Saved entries
┌────────

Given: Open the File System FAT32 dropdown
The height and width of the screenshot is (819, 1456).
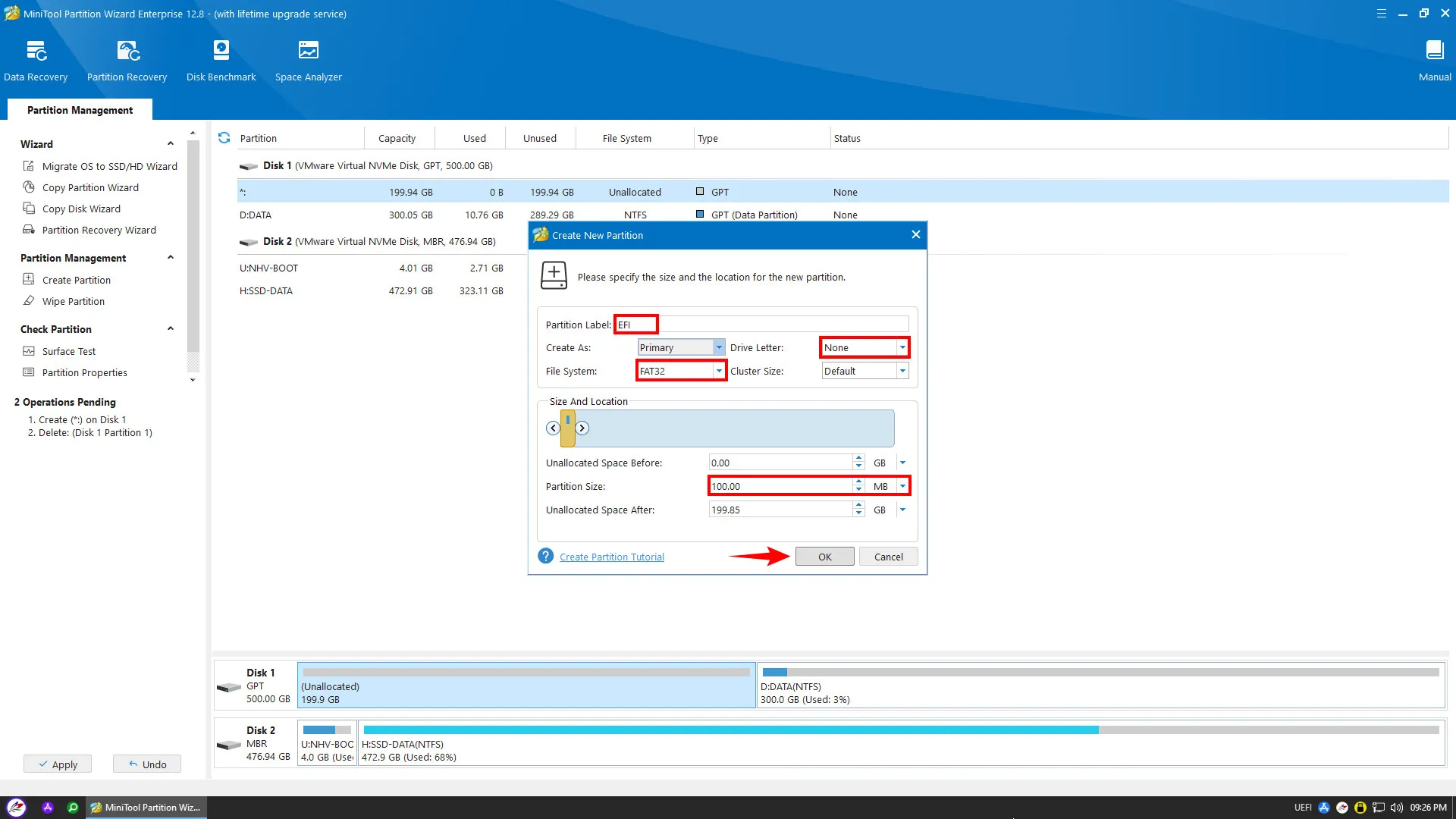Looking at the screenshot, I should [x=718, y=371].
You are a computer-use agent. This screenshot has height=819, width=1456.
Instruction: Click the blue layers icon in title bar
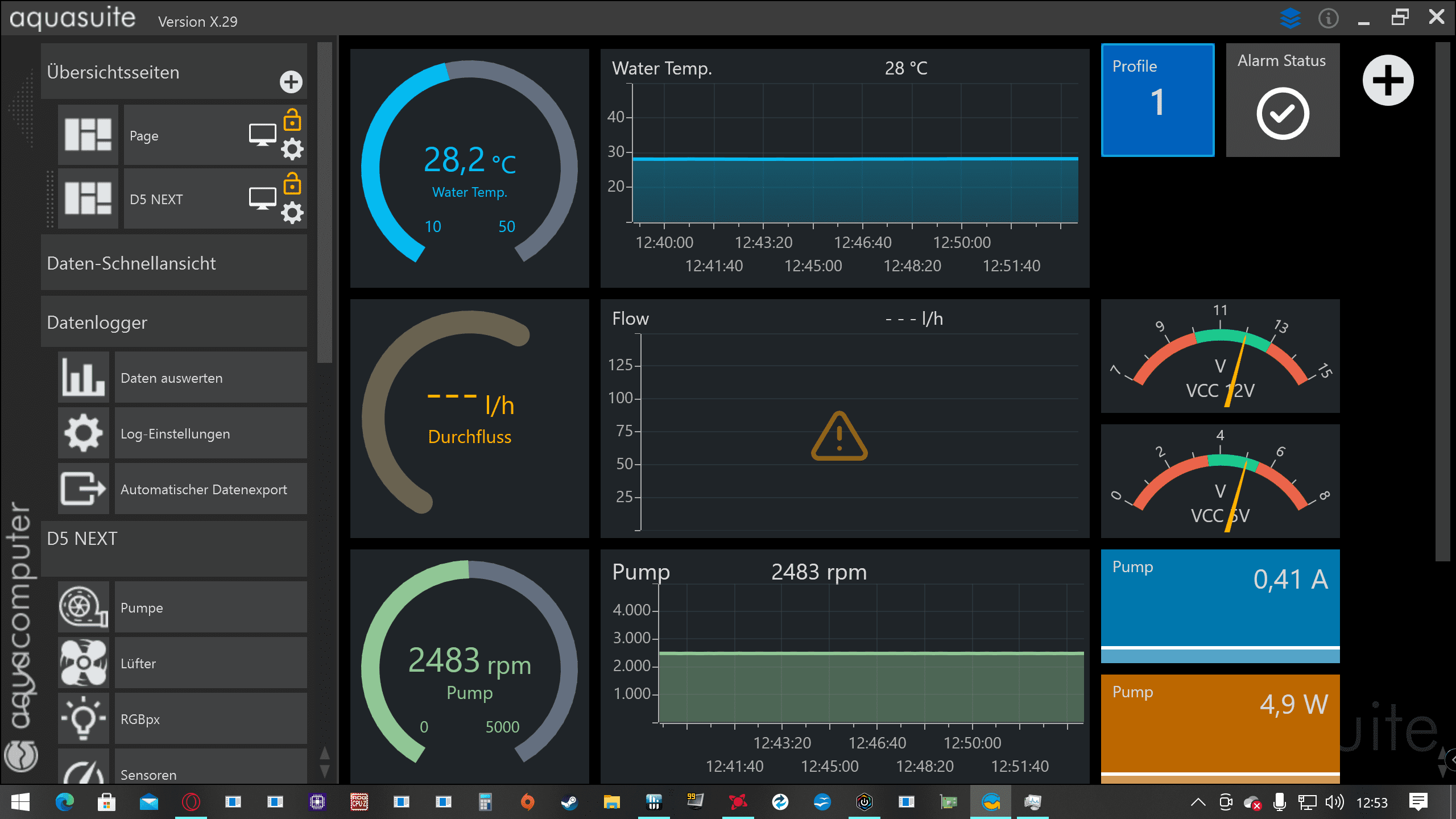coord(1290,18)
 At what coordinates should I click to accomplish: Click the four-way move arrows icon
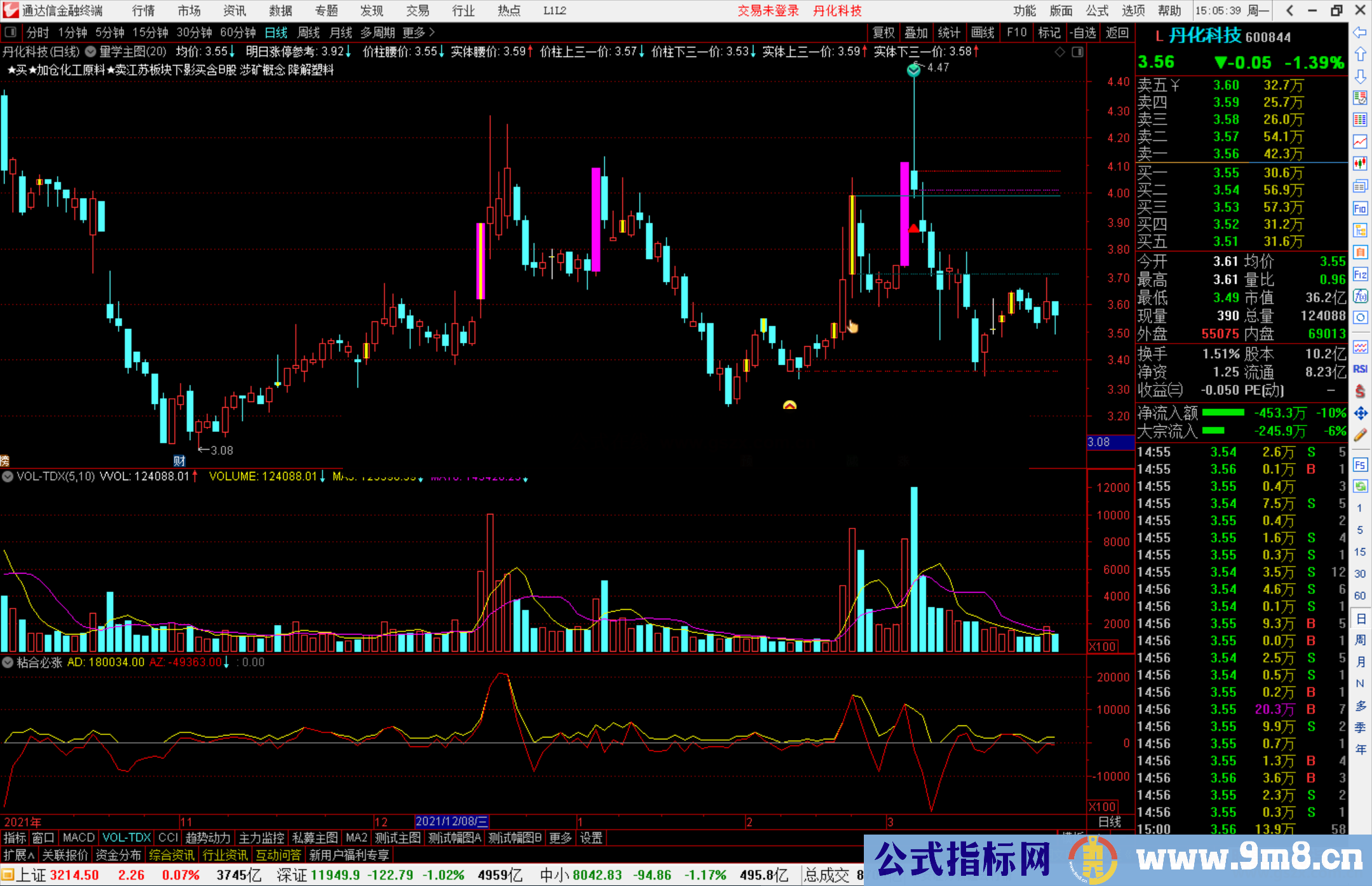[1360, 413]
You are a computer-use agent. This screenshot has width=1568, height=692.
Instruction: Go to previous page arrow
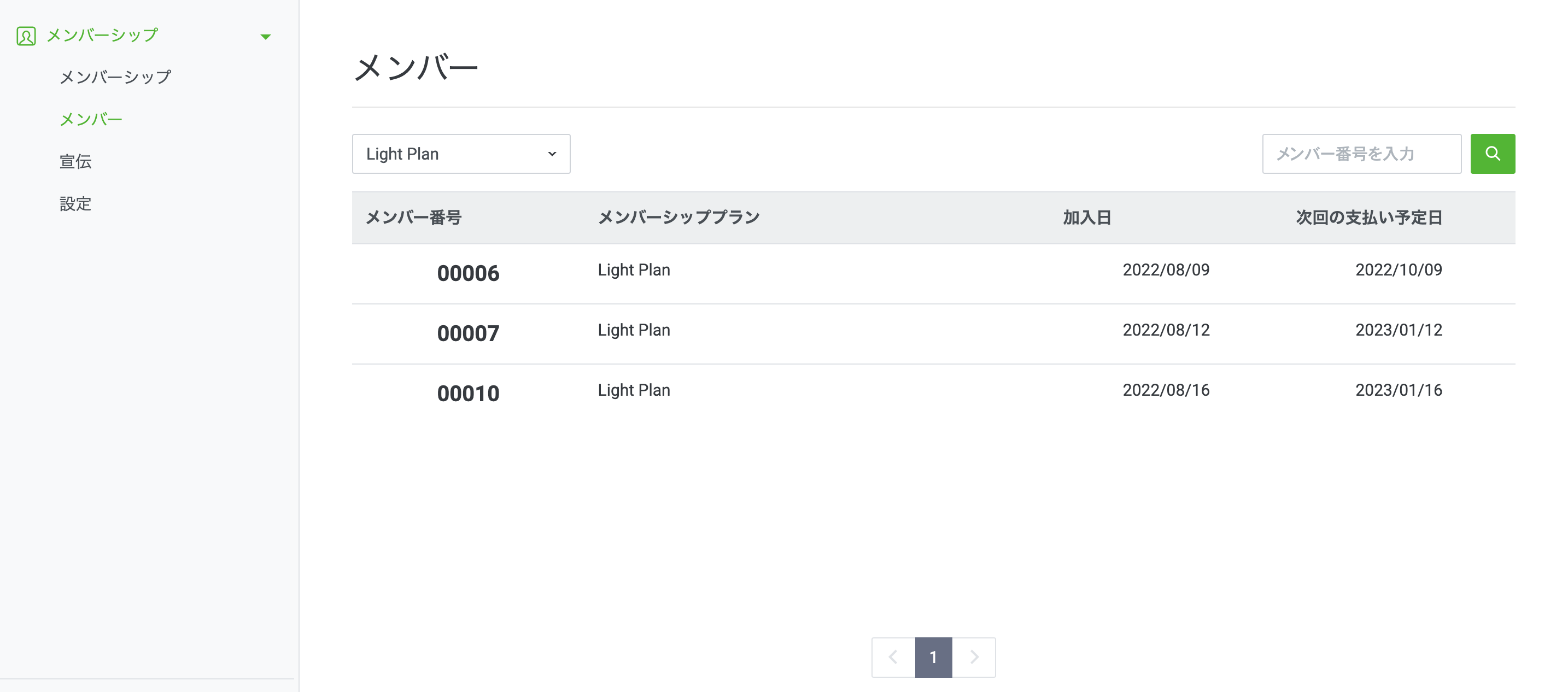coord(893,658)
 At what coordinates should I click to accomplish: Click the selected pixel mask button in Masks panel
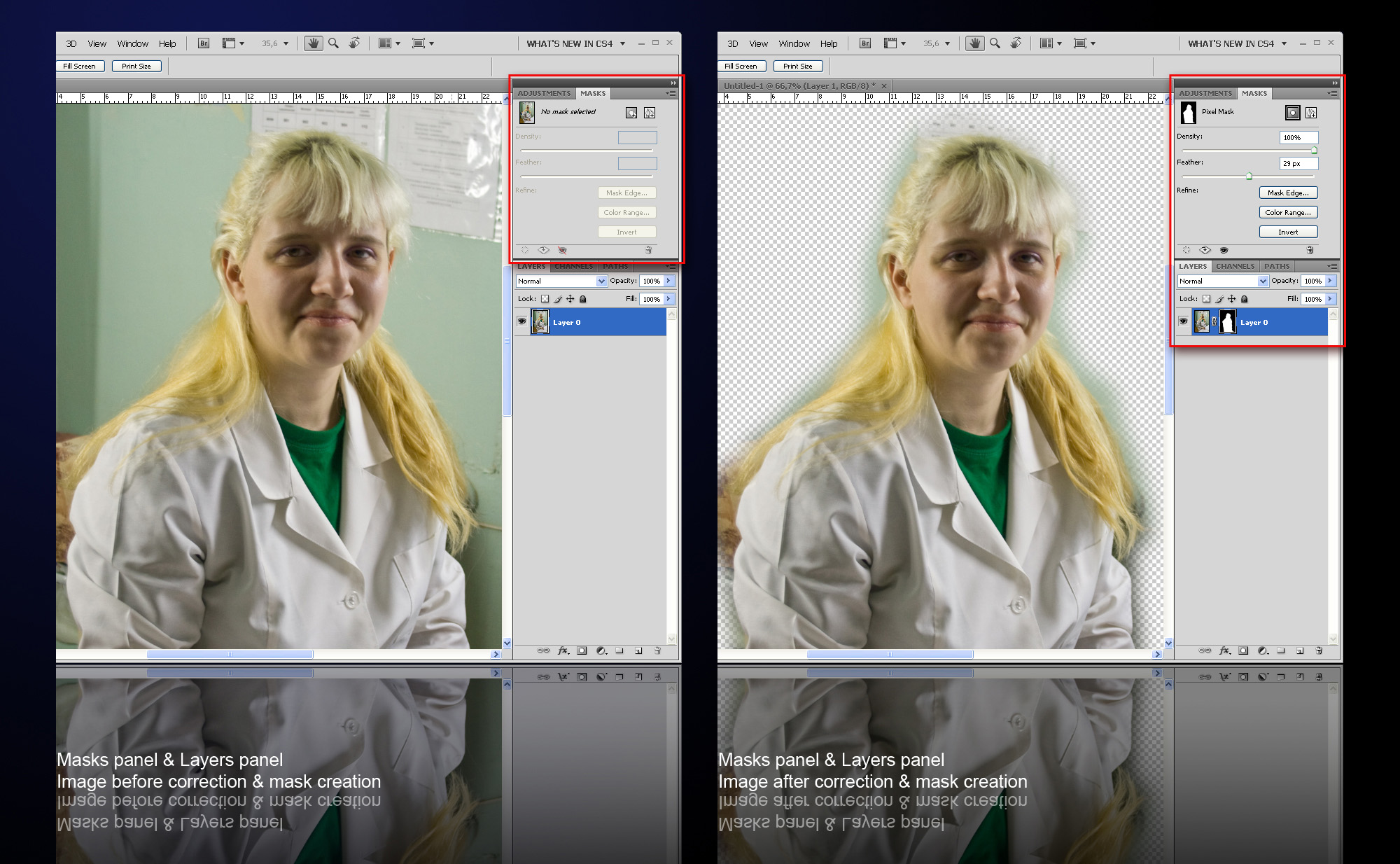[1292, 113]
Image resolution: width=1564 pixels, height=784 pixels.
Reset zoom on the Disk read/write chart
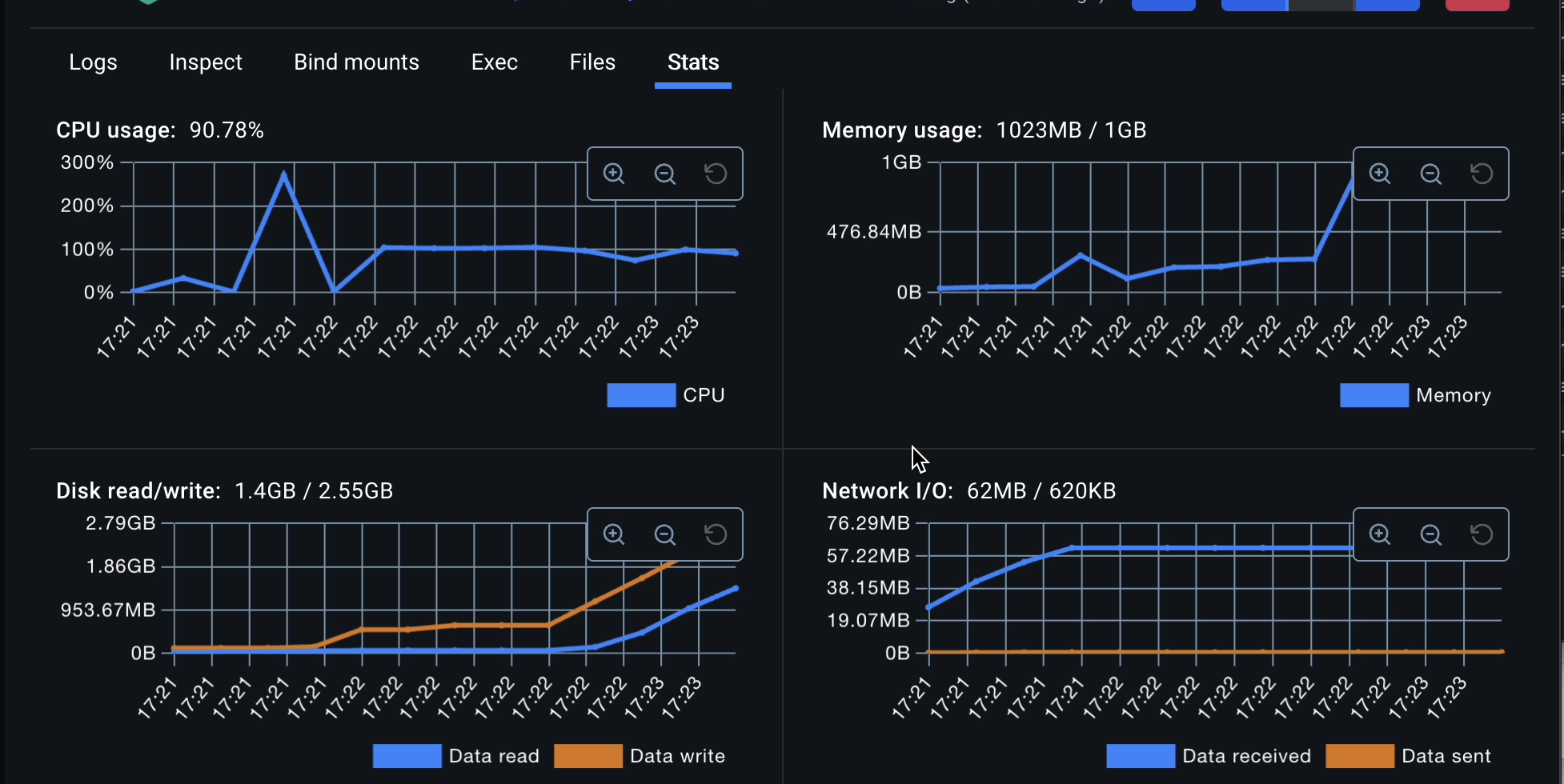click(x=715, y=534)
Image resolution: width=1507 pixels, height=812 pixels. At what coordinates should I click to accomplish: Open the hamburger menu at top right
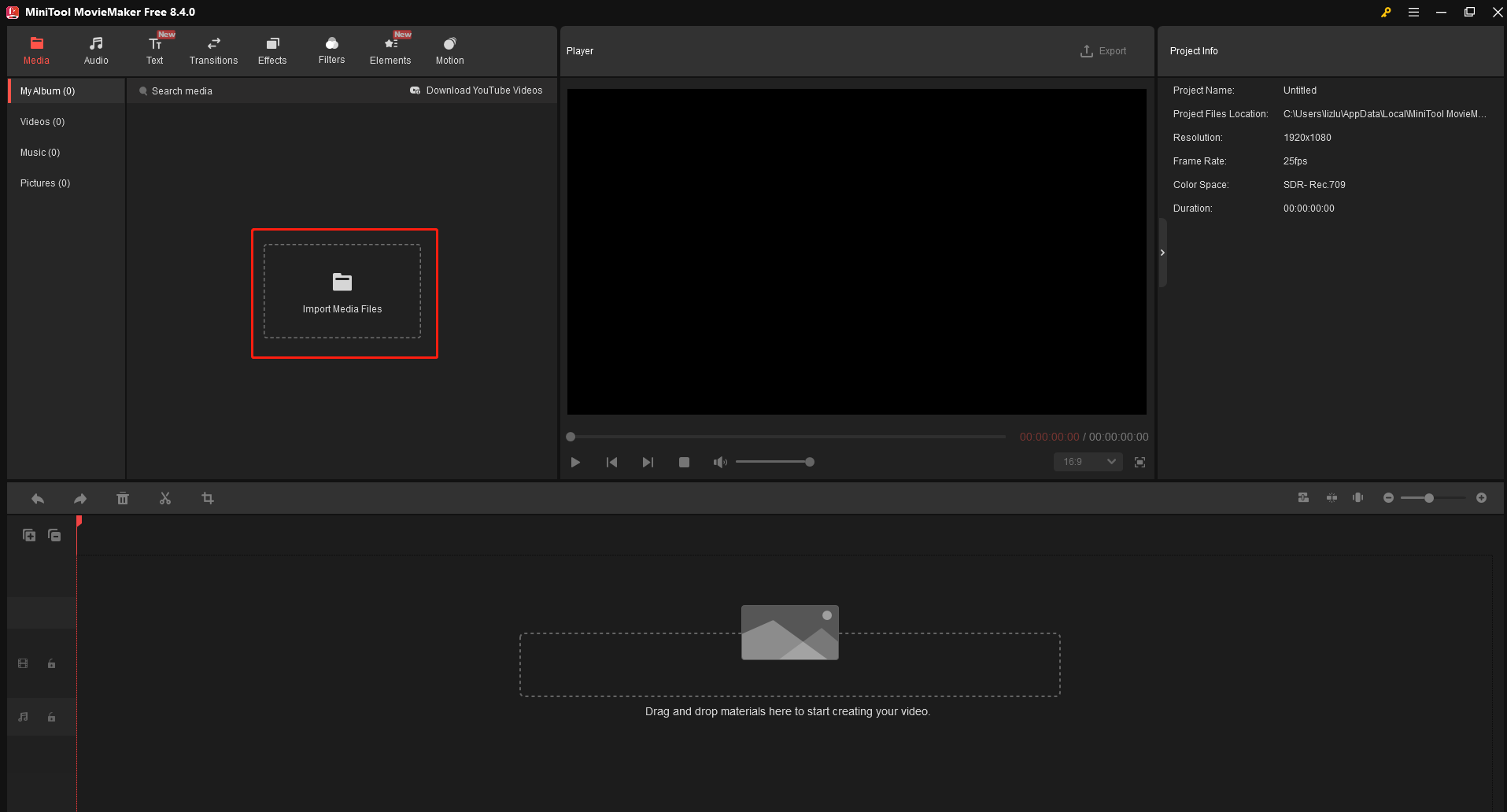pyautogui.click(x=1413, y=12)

└────────

**What to produce:** Output the data above in full and exactly, with every image left out.

**Result of this exercise:**
Given: Open the File System FAT32 dropdown
The height and width of the screenshot is (819, 1456).
Looking at the screenshot, I should [x=718, y=371].
You are a computer-use agent. This screenshot has height=819, width=1456.
Instruction: Click the blue layers icon in title bar
coord(1290,18)
 At what coordinates should I click to accomplish: Click the four-way move arrows icon
[1360, 413]
You are a computer-use agent. This screenshot has width=1568, height=692.
Instruction: Go to previous page arrow
coord(893,658)
 At what coordinates should I click to accomplish: Click the selected pixel mask button in Masks panel
[1292, 113]
Image resolution: width=1564 pixels, height=784 pixels.
Reset zoom on the Disk read/write chart
click(x=715, y=534)
Image resolution: width=1507 pixels, height=812 pixels. At what coordinates should I click to accomplish: Open the hamburger menu at top right
pyautogui.click(x=1413, y=12)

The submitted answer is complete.